On December 23, 2005, the Robertsons borrowed $192,000 from Mortgage Lenders
Network. The loan was secured by a mortgage on their home in Memphis, Tennessee. The note
included an endorsement from Mortgage Lenders Network to EMAX Financial Group. Through
a January 26 allonge, an additional piece of paper attached to a promissory note to provide room
for other endorsements, EMAX endorsed the note to Residential Funding Corporation, with a
second endorsement from Residential Funding Corporation to U.S. Bank. The Robertsons’ note
was bundled into a mortgage-backed trust with U.S. Bank designated as supervisor of the trust.
The deed of trust listed MERS (Mortgage Electronic Registration Systems) as the beneficiary.

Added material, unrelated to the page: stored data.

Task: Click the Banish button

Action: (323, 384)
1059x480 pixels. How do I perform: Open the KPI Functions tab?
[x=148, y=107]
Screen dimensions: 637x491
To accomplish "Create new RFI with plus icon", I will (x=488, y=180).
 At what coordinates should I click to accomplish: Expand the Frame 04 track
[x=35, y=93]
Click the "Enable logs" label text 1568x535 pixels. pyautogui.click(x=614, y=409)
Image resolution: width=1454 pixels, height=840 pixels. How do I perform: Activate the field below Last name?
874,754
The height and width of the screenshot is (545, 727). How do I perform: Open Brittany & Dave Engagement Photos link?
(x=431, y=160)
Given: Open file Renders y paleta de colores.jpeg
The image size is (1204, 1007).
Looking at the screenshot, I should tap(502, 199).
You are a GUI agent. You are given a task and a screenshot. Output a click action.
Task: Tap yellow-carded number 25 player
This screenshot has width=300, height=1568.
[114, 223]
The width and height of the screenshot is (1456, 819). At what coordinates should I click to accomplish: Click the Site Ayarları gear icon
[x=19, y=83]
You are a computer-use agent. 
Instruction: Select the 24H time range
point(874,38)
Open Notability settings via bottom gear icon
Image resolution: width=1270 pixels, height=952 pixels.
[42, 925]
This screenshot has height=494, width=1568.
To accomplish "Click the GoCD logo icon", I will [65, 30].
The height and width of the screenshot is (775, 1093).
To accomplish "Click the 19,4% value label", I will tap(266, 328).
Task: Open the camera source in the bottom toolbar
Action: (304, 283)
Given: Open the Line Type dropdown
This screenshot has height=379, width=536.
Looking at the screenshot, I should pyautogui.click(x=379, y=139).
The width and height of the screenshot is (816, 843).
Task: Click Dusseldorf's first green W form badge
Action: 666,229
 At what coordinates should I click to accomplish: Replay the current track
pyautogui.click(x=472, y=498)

MERS holds mortgage instruments on behalf of its members, including most of the large
financial institutions. See Christian Cty. Clerk ex rel. Kem v. Mortg. Elec. Registration Sys.,
Inc., 515 F. App’x 451, 452 (6th Cir. 2013). MERS tracks the notes and continues to act as an
agent for their owners as the notes are transferred on the secondary market. Id. The deed listed
“Robert M. Wilson” of Wilson & Associates as trustee, making the firm responsible for
conducting any foreclosure sale. R. 24-1 at 30. The Robertsons stopped making payments on
the loan in August 2011. MERS learned of the default and assigned the deed to U.S. Bank. On
July 2, 2014, Wilson & Associates sent the Robertsons a Notice of Trustee’s Sale scheduled for
August 8. The Robertsons responded with a “notice of rescission” to U.S. Bank and Wilson
& Associates on July 9, alleging that U.S. Bank had violated the Truth in Lending Act and that it
lacked standing to foreclose. R. 24-1 at 52.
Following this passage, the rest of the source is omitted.